Toshihiko Kiwa, Associate Professor, Graduate School of Natural Science and Technology, Okayama University.
“My first encounter with terahertz physics and technology was during my master’s degree,” says Toshihiko Kiwa, an associate professor at the Graduate School of Natural Science and Technology, Okayama University. “Then, my research moved to superconductor photonics and 800 GHz high frequency Josephson junction devices. My desire to find innovative applications for terahertz technology led to the invention of the Terahertz Chemical Microscope (TCM).”
Terahertz (THz) radiation refers to electromagnetic spectrum in the range 0.3 to 30 terahertz, where 1 THz = 1 x 10 12 Hz, and corresponds to wavelengths of approximately 1 mm to 0.01 mm. So the terahertz range fits into the gap between microwave and infrared radiation. Terahertz radiation penetrates plastics, concrete, and clothing thereby finding applications that include non-destructive quality control of electronic components and manufacturing processes, security surveillance, and imaging of human tissue. Terahertz radiation also has fundamental scientific applications such as spectral analysis of galaxies and materials research.

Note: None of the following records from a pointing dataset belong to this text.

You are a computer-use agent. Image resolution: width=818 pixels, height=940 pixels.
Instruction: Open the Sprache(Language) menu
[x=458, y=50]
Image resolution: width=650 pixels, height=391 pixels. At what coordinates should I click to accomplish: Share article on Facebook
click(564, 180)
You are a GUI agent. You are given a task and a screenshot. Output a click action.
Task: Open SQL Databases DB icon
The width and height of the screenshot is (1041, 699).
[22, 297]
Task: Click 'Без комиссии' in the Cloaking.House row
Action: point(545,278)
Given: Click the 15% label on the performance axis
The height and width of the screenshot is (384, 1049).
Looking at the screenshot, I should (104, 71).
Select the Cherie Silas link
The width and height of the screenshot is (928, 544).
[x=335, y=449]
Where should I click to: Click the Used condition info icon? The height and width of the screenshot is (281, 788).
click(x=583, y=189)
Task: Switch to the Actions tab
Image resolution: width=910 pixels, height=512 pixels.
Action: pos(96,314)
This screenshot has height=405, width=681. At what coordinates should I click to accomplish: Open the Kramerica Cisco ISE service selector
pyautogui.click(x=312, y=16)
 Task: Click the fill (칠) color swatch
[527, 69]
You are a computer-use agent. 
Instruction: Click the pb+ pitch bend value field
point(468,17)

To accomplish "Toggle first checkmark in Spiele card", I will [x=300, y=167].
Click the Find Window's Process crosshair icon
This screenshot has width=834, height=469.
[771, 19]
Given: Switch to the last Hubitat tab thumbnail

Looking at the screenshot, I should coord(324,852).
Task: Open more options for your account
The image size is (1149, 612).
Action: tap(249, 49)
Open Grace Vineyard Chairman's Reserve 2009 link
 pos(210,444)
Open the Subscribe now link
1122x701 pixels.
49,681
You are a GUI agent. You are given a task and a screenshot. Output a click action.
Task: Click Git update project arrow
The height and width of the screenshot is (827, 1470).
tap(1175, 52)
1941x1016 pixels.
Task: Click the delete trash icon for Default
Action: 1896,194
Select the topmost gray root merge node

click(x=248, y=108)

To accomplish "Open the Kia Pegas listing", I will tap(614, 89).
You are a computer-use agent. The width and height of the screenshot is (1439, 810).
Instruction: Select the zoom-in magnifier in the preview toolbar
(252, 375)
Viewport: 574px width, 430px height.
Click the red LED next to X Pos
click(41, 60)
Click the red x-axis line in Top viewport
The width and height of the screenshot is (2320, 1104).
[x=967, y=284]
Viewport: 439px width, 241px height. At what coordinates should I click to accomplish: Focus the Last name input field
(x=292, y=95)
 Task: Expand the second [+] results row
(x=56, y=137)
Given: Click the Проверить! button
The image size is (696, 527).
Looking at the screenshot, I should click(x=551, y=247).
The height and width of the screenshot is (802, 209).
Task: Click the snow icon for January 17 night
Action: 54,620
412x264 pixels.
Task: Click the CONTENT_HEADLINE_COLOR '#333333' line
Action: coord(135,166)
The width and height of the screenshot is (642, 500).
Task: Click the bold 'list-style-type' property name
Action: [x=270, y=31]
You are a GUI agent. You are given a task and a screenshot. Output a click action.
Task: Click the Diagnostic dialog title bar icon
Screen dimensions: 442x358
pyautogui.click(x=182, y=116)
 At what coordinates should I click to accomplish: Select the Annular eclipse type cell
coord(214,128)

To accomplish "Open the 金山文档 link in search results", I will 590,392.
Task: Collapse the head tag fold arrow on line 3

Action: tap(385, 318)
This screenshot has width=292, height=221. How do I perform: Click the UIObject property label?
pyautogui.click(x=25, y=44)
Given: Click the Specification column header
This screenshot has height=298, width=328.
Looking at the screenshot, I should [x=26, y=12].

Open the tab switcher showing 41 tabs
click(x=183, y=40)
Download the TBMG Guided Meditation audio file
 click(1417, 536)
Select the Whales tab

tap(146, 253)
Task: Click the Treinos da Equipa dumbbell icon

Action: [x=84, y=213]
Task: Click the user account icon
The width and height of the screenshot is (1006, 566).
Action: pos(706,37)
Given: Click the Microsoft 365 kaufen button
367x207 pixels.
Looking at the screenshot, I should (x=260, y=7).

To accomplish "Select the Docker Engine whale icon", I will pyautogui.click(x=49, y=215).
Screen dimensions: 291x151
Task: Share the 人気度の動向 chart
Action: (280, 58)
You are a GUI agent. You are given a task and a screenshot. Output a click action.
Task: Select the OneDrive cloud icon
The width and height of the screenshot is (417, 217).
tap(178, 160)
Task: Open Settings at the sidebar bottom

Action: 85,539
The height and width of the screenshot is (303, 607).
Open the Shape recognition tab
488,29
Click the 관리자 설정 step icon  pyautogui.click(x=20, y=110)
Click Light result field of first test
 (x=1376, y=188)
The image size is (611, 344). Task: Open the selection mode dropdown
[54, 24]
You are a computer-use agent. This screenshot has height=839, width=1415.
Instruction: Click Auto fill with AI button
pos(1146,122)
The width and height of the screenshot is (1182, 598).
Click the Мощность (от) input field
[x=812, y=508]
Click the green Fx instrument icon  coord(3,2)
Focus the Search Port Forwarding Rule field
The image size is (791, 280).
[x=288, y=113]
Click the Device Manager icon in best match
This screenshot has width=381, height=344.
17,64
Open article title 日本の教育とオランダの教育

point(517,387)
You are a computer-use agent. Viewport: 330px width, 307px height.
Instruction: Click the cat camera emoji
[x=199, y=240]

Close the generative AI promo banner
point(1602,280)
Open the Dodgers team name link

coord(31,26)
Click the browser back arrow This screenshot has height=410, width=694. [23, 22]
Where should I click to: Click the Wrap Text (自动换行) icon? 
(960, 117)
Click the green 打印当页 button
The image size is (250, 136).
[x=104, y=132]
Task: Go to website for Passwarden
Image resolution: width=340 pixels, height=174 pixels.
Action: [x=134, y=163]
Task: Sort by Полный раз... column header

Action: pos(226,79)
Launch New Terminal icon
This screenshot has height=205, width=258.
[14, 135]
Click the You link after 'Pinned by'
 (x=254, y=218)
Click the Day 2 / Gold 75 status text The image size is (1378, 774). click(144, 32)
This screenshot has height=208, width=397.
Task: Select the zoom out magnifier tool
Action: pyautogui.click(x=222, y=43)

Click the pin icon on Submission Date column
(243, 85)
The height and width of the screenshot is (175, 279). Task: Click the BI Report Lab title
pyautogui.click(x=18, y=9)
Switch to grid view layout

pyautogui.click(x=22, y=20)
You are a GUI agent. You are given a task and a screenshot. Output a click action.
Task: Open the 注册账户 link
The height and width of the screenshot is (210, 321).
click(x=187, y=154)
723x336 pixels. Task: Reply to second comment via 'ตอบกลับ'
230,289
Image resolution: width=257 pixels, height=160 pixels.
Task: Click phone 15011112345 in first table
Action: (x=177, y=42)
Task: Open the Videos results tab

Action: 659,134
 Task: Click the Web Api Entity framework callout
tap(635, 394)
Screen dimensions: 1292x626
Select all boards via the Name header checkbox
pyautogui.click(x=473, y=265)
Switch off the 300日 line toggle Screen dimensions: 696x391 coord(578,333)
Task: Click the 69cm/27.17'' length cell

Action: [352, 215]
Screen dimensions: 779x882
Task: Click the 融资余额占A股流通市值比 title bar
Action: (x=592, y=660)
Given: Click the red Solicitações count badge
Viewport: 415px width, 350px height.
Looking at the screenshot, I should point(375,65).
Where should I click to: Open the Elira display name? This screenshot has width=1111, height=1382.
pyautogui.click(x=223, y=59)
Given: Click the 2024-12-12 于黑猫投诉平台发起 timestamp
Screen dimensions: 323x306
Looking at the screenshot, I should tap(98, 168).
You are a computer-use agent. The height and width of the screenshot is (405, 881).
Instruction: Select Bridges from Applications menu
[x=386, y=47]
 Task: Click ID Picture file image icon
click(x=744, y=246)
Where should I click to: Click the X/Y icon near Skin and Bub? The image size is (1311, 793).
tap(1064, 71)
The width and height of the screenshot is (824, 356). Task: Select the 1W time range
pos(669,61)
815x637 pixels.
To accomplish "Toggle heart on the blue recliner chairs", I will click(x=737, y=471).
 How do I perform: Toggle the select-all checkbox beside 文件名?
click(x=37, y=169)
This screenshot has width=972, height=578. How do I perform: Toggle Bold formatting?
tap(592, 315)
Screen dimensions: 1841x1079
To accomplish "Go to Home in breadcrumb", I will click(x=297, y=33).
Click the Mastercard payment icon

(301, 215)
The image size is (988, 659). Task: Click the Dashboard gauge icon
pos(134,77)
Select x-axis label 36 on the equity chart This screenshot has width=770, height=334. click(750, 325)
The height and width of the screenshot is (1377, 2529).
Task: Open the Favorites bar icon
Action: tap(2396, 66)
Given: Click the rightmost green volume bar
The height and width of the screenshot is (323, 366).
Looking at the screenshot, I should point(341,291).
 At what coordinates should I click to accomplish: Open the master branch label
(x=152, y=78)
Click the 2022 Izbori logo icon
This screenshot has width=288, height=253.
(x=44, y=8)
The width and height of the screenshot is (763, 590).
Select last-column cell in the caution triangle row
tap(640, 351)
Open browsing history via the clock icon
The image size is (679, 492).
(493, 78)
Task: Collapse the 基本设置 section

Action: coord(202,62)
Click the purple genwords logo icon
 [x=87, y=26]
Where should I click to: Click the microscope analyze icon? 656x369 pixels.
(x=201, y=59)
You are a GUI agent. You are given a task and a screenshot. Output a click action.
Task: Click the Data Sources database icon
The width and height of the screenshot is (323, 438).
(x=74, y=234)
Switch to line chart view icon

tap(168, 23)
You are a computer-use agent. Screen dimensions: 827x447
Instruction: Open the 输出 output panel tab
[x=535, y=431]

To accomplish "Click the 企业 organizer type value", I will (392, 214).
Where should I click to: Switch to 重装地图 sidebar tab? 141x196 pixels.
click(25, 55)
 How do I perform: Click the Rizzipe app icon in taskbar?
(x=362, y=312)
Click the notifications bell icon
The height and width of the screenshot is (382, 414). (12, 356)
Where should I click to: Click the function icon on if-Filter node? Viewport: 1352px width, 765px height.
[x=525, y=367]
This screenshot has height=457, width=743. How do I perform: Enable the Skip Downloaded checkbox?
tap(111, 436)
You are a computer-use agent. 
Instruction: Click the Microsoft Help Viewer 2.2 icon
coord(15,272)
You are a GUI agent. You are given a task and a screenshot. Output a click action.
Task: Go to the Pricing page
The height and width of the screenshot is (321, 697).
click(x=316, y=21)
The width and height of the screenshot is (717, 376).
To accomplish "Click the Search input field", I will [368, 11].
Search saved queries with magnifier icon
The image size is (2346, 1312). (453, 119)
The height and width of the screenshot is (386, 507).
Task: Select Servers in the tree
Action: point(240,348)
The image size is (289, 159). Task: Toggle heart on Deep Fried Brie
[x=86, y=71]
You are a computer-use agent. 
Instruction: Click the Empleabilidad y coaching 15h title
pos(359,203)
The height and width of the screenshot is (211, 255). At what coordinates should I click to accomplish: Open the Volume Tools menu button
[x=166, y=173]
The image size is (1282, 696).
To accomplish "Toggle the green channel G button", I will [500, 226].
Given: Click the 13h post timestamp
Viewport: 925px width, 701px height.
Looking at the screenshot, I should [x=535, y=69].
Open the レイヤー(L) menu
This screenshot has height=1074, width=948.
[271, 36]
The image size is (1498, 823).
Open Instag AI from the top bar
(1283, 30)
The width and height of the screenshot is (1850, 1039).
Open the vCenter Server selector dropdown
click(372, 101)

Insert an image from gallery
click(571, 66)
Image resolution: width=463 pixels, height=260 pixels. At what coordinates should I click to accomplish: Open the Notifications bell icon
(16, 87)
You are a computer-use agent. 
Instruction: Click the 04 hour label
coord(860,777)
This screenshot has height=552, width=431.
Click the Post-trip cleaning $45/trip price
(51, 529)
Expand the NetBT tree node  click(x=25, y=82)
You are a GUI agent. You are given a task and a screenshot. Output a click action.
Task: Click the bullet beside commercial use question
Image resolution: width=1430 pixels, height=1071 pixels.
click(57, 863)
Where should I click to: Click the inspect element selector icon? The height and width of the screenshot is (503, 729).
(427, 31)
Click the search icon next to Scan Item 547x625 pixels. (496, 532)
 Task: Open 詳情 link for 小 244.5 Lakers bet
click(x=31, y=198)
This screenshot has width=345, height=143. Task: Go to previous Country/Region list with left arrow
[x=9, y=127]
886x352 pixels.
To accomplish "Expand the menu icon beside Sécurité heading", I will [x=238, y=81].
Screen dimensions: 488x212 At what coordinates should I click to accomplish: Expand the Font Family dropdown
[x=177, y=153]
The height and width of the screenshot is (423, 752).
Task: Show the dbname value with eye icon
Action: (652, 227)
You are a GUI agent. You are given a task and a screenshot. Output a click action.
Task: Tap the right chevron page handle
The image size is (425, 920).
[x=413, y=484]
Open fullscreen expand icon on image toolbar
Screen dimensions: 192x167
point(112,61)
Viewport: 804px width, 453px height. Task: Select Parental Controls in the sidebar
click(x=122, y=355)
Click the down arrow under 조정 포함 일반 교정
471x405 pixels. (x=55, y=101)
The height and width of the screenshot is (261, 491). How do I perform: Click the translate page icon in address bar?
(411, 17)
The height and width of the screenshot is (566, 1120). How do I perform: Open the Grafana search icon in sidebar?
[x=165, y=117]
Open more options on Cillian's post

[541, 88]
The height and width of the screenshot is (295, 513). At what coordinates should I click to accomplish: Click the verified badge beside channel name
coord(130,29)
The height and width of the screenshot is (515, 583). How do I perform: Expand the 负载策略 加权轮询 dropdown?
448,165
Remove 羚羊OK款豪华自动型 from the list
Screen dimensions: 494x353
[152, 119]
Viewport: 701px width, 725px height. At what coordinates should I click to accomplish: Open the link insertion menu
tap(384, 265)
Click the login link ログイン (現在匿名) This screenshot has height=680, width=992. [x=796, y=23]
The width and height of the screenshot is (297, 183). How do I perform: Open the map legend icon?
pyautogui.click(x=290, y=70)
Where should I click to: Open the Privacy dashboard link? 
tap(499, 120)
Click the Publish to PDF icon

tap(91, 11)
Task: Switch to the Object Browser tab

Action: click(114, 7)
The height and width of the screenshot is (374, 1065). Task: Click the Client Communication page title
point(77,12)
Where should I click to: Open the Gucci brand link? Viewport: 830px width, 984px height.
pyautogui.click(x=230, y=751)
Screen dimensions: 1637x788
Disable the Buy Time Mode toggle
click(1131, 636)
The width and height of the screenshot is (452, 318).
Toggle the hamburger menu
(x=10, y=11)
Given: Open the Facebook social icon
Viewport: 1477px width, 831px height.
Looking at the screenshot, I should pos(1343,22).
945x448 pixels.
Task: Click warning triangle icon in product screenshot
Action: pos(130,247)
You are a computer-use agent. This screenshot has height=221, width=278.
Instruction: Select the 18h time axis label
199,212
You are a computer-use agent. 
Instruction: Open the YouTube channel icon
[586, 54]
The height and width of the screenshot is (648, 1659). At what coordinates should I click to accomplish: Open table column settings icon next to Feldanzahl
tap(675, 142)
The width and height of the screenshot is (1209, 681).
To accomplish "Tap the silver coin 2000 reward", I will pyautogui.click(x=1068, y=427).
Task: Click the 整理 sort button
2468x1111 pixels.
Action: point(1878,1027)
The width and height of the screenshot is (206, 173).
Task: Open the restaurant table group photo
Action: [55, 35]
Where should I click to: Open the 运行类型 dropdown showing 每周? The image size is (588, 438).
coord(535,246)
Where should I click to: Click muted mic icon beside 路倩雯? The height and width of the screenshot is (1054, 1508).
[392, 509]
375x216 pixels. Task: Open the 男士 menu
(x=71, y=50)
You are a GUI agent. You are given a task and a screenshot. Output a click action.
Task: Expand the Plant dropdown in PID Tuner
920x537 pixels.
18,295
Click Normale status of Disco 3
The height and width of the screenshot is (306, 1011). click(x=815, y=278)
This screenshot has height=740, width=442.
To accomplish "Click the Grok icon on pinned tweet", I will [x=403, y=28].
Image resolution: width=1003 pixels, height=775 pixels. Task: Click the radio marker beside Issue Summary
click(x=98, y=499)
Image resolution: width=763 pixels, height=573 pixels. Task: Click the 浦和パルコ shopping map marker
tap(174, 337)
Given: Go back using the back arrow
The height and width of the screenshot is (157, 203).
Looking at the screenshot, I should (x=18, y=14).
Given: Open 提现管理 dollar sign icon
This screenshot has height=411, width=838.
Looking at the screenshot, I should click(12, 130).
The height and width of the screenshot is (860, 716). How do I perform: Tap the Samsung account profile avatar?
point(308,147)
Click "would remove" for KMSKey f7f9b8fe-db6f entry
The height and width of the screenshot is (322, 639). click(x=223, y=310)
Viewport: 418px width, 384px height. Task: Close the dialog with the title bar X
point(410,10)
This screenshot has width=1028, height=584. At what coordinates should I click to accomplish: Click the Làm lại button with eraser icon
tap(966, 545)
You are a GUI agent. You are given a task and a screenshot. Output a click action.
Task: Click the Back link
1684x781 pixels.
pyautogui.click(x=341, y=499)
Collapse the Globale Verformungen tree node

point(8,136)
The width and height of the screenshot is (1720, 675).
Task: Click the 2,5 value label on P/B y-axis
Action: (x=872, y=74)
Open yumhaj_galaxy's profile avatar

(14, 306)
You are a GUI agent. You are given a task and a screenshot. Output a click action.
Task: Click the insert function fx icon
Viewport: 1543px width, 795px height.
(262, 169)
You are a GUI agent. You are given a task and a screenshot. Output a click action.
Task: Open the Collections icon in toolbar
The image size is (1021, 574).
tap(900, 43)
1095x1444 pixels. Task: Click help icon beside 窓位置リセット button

“Although so called terahertz time-domain spectroscopy (TDS) is used for nondestructive testing, terahertz radiation does not penetrate water, explains Kiwa. “So it is very challenging to use terahertz radiation to determine the physical properties of chemical and aqueous solutions.” Kiwa and colleagues overcame the limitation of conventional terahertz spectroscopy by inventing the TCM for mapping electric potentials of chemical reactions in aqueous solutions. The fundamental distinguishing feature of the TCM is that the imaging process entails irradiating pulsed light from a femtosecond laser onto a specially designed sensing plate and detecting the resulting emission of terahertz from the sample. So the spatial resolution of the images is only limited by the incident light (typically ~800 nm) and not by the wavelength of the actual terahertz radiation that is generated in the sample, which is typically 300 micrometers.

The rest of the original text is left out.